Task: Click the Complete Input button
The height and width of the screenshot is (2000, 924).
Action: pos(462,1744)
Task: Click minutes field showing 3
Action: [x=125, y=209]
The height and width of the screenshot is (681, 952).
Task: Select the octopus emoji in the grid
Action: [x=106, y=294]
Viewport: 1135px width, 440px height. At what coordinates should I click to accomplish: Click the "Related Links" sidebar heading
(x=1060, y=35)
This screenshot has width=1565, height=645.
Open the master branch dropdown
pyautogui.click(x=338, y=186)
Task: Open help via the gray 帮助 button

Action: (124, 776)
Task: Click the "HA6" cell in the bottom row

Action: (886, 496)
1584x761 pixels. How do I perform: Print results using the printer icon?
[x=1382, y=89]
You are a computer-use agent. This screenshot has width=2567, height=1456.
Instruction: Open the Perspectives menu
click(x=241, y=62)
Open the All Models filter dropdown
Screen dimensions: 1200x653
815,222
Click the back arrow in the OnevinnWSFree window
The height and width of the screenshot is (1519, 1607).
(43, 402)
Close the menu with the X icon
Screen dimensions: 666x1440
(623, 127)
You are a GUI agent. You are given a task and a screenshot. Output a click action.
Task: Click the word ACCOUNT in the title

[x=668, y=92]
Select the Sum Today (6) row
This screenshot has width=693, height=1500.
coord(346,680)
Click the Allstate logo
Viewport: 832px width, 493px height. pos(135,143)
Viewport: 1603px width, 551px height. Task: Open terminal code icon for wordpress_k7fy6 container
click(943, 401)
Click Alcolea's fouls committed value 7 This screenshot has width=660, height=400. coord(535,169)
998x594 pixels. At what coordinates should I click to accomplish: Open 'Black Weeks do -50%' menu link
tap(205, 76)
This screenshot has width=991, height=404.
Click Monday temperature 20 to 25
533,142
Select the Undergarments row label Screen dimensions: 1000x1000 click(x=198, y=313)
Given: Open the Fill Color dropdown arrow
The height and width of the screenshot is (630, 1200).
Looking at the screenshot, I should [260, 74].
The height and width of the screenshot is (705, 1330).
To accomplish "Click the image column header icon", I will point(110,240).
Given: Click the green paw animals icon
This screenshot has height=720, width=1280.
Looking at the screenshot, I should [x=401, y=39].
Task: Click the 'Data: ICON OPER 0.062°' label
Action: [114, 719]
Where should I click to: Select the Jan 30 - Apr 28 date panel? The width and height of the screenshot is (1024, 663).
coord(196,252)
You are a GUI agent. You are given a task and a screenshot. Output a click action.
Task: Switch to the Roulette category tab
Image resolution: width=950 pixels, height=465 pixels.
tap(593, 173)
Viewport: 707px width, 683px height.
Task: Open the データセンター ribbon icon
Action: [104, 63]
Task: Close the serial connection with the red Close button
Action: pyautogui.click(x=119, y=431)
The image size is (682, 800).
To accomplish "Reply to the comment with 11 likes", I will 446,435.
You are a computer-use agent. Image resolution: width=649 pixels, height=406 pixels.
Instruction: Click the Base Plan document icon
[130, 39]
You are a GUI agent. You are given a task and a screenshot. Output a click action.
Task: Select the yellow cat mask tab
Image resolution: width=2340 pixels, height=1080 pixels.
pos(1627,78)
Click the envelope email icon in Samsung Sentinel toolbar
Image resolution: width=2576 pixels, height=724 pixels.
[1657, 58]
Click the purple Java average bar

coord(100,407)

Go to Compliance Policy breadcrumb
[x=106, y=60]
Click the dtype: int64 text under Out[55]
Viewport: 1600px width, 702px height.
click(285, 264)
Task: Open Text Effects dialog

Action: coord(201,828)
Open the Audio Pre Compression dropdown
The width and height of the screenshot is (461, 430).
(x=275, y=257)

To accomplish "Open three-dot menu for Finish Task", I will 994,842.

————————

In full and without edits, repeat the listing above.

Response to this exercise:
Task: Click the Complete Input button
The height and width of the screenshot is (2000, 924).
Action: pos(462,1744)
Task: Click minutes field showing 3
Action: [x=125, y=209]
The height and width of the screenshot is (681, 952).
Task: Select the octopus emoji in the grid
Action: [x=106, y=294]
Viewport: 1135px width, 440px height. At what coordinates should I click to accomplish: Click the "Related Links" sidebar heading
(x=1060, y=35)
This screenshot has width=1565, height=645.
Open the master branch dropdown
pyautogui.click(x=338, y=186)
Task: Open help via the gray 帮助 button

Action: (124, 776)
Task: Click the "HA6" cell in the bottom row

Action: (886, 496)
1584x761 pixels. How do I perform: Print results using the printer icon?
[x=1382, y=89]
You are a computer-use agent. This screenshot has width=2567, height=1456.
Instruction: Open the Perspectives menu
click(x=241, y=62)
Open the All Models filter dropdown
Screen dimensions: 1200x653
815,222
Click the back arrow in the OnevinnWSFree window
The height and width of the screenshot is (1519, 1607).
(43, 402)
Close the menu with the X icon
Screen dimensions: 666x1440
(623, 127)
You are a GUI agent. You are given a task and a screenshot. Output a click action.
Task: Click the word ACCOUNT in the title

[x=668, y=92]
Select the Sum Today (6) row
This screenshot has width=693, height=1500.
coord(346,680)
Click the Allstate logo
Viewport: 832px width, 493px height. pos(135,143)
Viewport: 1603px width, 551px height. Task: Open terminal code icon for wordpress_k7fy6 container
click(943, 401)
Click Alcolea's fouls committed value 7 This screenshot has width=660, height=400. coord(535,169)
998x594 pixels. At what coordinates should I click to accomplish: Open 'Black Weeks do -50%' menu link
tap(205, 76)
This screenshot has width=991, height=404.
Click Monday temperature 20 to 25
533,142
Select the Undergarments row label Screen dimensions: 1000x1000 click(x=198, y=313)
Given: Open the Fill Color dropdown arrow
The height and width of the screenshot is (630, 1200).
Looking at the screenshot, I should [260, 74].
The height and width of the screenshot is (705, 1330).
To accomplish "Click the image column header icon", I will point(110,240).
Given: Click the green paw animals icon
This screenshot has height=720, width=1280.
Looking at the screenshot, I should [x=401, y=39].
Task: Click the 'Data: ICON OPER 0.062°' label
Action: [114, 719]
Where should I click to: Select the Jan 30 - Apr 28 date panel? The width and height of the screenshot is (1024, 663).
coord(196,252)
You are a GUI agent. You are given a task and a screenshot. Output a click action.
Task: Switch to the Roulette category tab
Image resolution: width=950 pixels, height=465 pixels.
tap(593, 173)
Viewport: 707px width, 683px height.
Task: Open the データセンター ribbon icon
Action: [104, 63]
Task: Close the serial connection with the red Close button
Action: pyautogui.click(x=119, y=431)
The image size is (682, 800).
To accomplish "Reply to the comment with 11 likes", I will 446,435.
You are a computer-use agent. Image resolution: width=649 pixels, height=406 pixels.
Instruction: Click the Base Plan document icon
[130, 39]
You are a GUI agent. You are given a task and a screenshot. Output a click action.
Task: Select the yellow cat mask tab
Image resolution: width=2340 pixels, height=1080 pixels.
pos(1627,78)
Click the envelope email icon in Samsung Sentinel toolbar
Image resolution: width=2576 pixels, height=724 pixels.
[1657, 58]
Click the purple Java average bar

coord(100,407)

Go to Compliance Policy breadcrumb
[x=106, y=60]
Click the dtype: int64 text under Out[55]
Viewport: 1600px width, 702px height.
click(285, 264)
Task: Open Text Effects dialog

Action: coord(201,828)
Open the Audio Pre Compression dropdown
The width and height of the screenshot is (461, 430).
(x=275, y=257)

To accomplish "Open three-dot menu for Finish Task", I will 994,842.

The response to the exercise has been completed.